▶ _Aim of the task_: Go to the line containing "Focus the First Name input field" below; retype it and all following lines exactly, and leave out the pictures.

▶ _Data shown_:
______

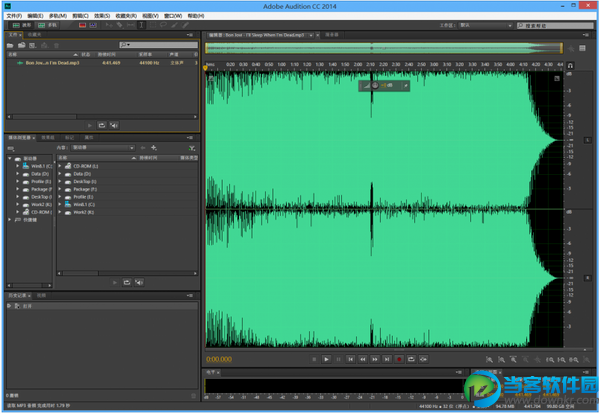Click the Stop button in transport controls
Viewport: 600px width, 414px height.
(314, 358)
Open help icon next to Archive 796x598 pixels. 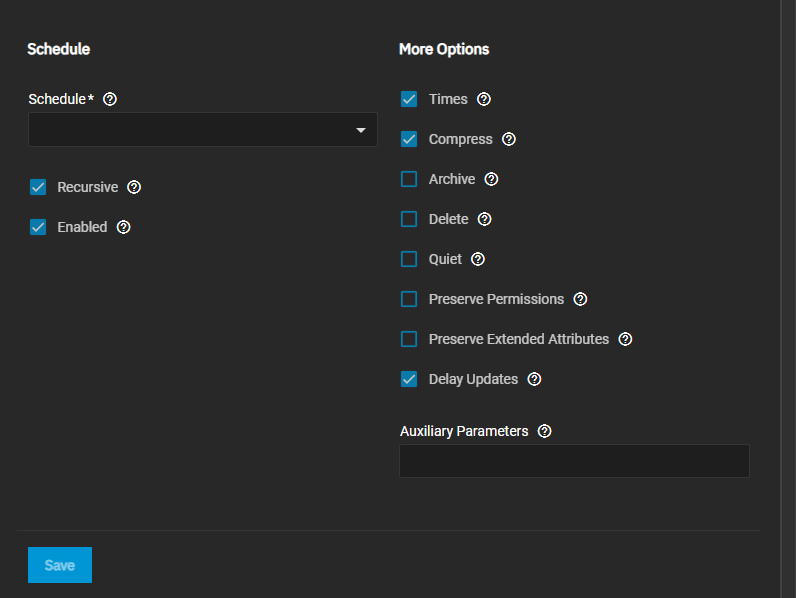(x=491, y=179)
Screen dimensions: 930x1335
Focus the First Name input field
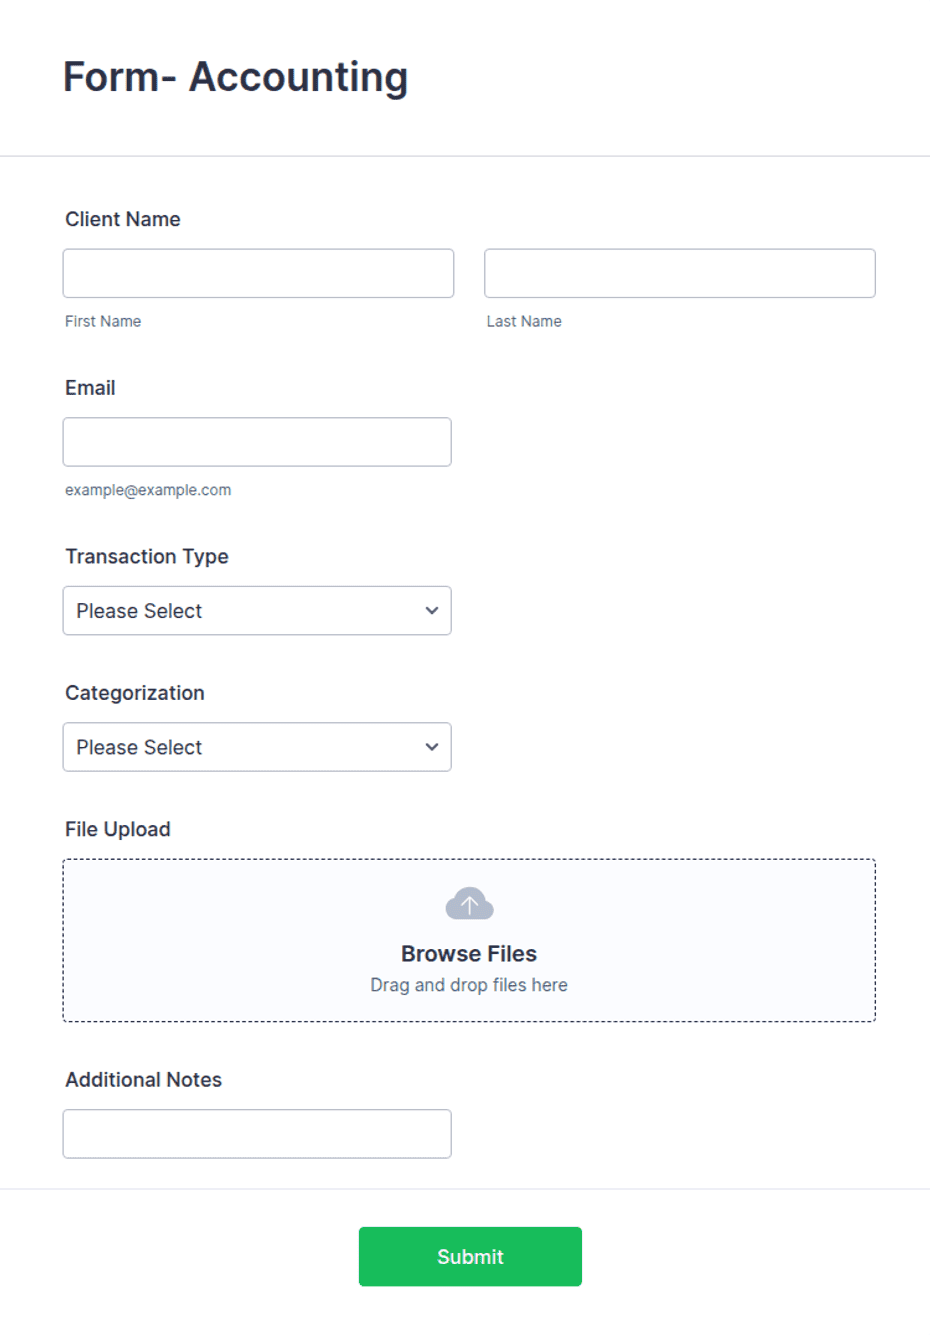[258, 273]
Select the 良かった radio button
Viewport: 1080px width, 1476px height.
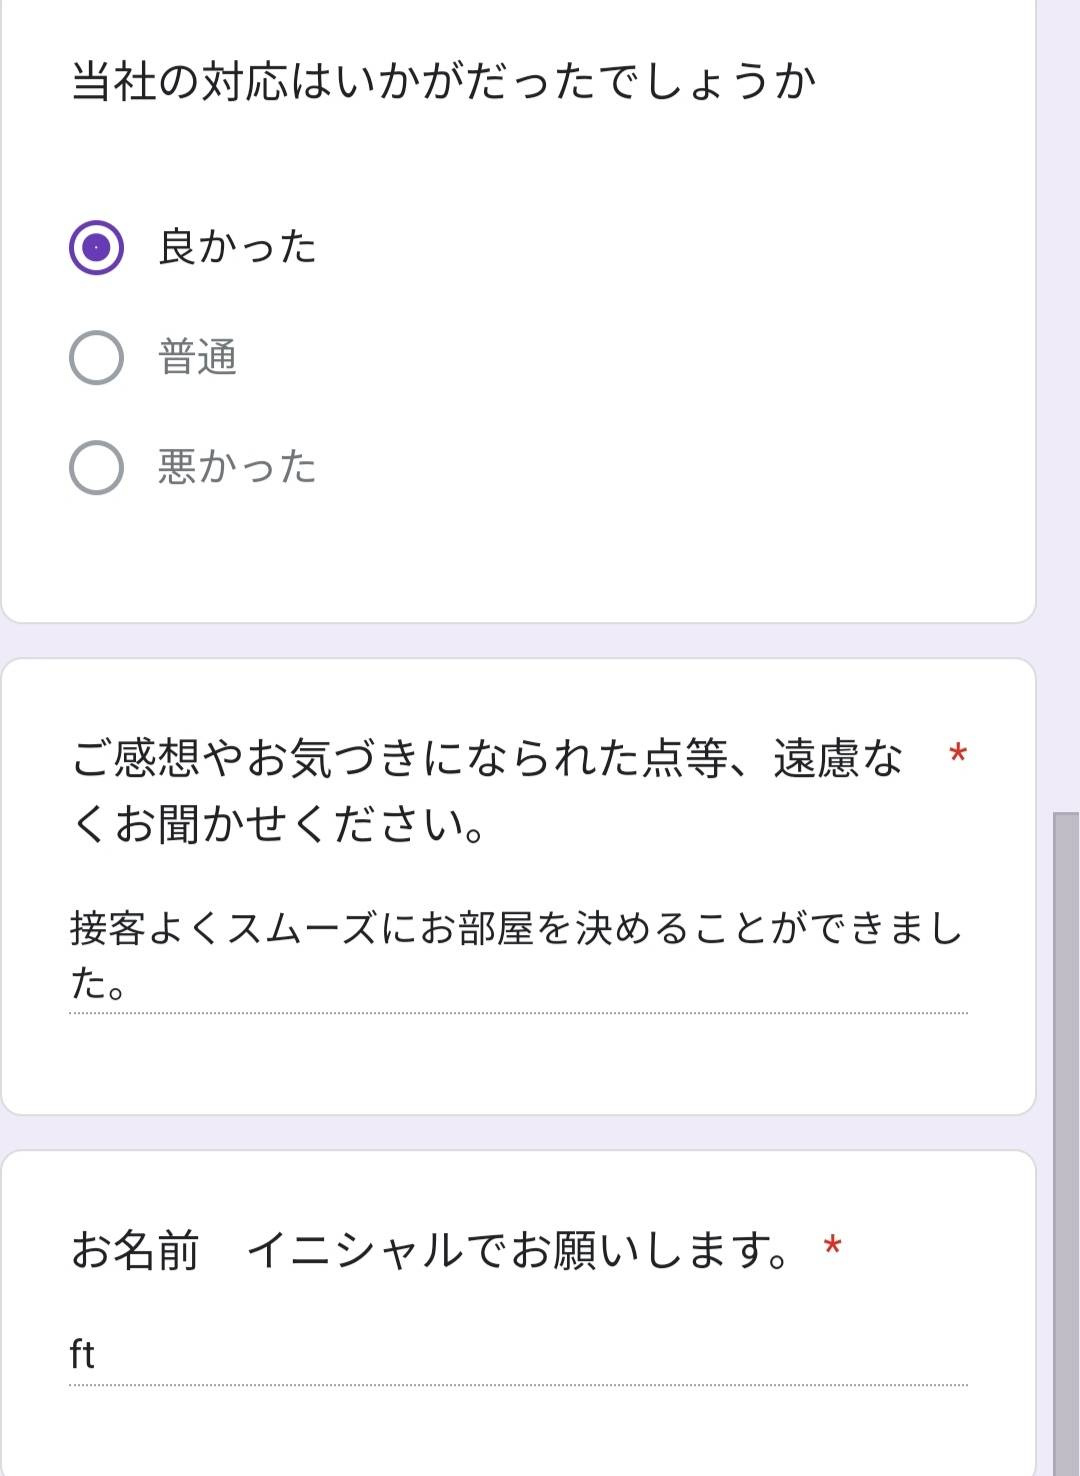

______

▶ _Completed exercise_:
Focus the First Name input field
[258, 273]
Select the 良かった radio button
Viewport: 1080px width, 1476px height.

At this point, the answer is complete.